■ 文書の一部
入る辺が無い頂点を「入次数0の頂点」と呼ぶ。入次数0の頂点はキューに入る。このキューをQと表すと、Q.popleft()で先頭を取り出し、最終的な答えを入れるリストに入れる。この先頭要素から出る辺の行き先に対して、ins[i]をそれぞれ-1する。ins[i]が0になったら、それは入次数が0になったということなので、Qに入れる。これを順次繰り返し、木の根っこの方から(つまりトポロジカルソートの前の方から)調べていき、Qが空になるまでそれを続ける。

練習問題↓
Aizu Online Judge

from collections import deque

v,e = map(int,input().split())
ins = [0]*v
outs = [[] for i in range(v)]
ans = []
for i in range(e):
    a,b = map(int,input().split())
    outs[a].append(b)
    ins[b] += 1
S = deque([])
for i in range(v):
    if ins[i] == 0:
        S.append(i)
while len(S) > 0:
    cur = S.popleft()
    ans.append(cur)
    for e in outs[cur]:
        ins[e] -= 1
        if ins[e] == 0:
            S.append(e)
for i in range(v):
  print(ans[i])

練習問題↓
D - Restore the Tree
答え↓
Submission #8678690 - NIKKEI Programming Contest 2019
参考ページ↓
トポロジカルソートがわからなかったので調べてBFSで実装したのち、AtCoderの問題を解いてみた。 - Qiita


※実は、有向グラフが閉路を持たないことと、トポロジカルソート可能(トポロジカルソートした時に、要素数が元のDAGの要素数と一致する)であることは必要十分条件になっている。

■ 資料
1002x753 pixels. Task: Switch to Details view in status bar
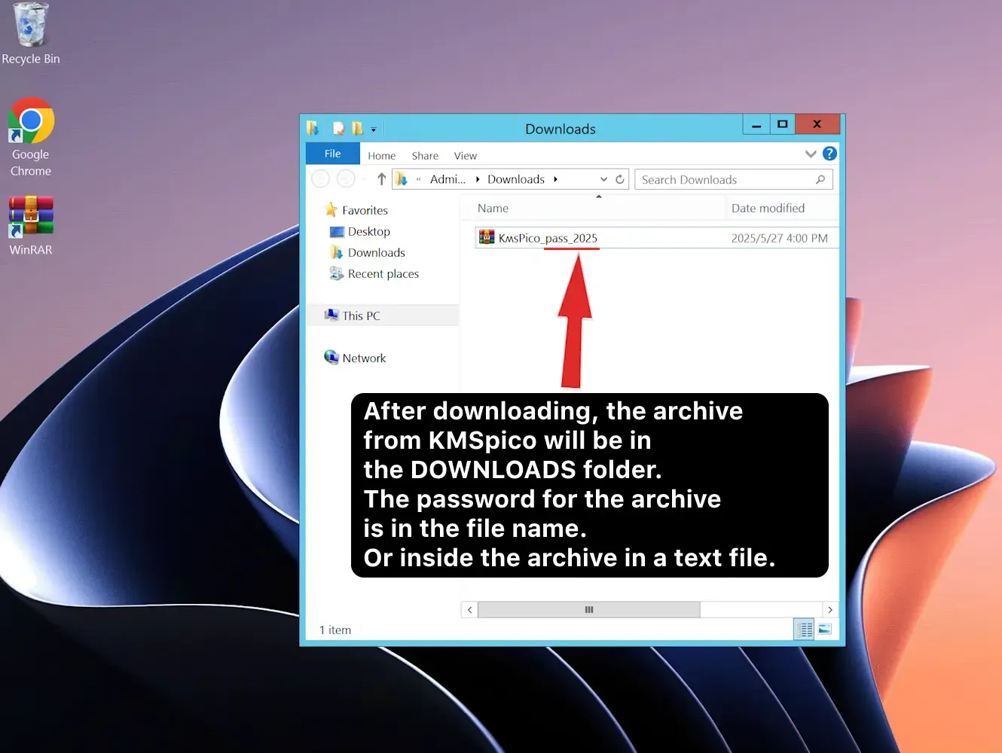(x=804, y=629)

■ 取り組む内容
トポロジカルソートの解説文について、最後の文の後に続く内容を書き進めてください。 上に並ぶ各行は、本文とは別の資料です。

■ 本問の解答
有向グラフの閉路検査の問題↓(トポロジカルソート可能かだけを判定すればよい)
Aizu Online Judge




第6章

6.1 最小木

プリムのアルゴリズム

ほとんどダイクストラと構築が同じ。最小全域木(最短コストで木の各頂点を回れるようにしたもの)を構築するアルゴリズム。辺の長さをヒープで持っておいて、コストが小さい方から最小全域木を構成する辺として採用し、全部の頂点を見終わるまで続ける。
計算量は、素直な実装(n個の頂点を見て、その内側でn個の各頂点に対して、全域木までのコストを更新する)場合はO(N**2)だが、ヒープを使うことでO((N+E)logN)にすることができる。ただ、これもダイクストラと同じように、後者は密なグラフに弱い。

練習問題↓
Aizu Online Judge

import heapq

n = int(input())
ans = 0
cost = []
for i in range(n):
    L = list(map(int,input().split()))
    cost.append(L)
used = [False]*n
used[0] = True #島0から探索を始める。
edge = []
for i in range(n):
    T = []
    edge.append(T)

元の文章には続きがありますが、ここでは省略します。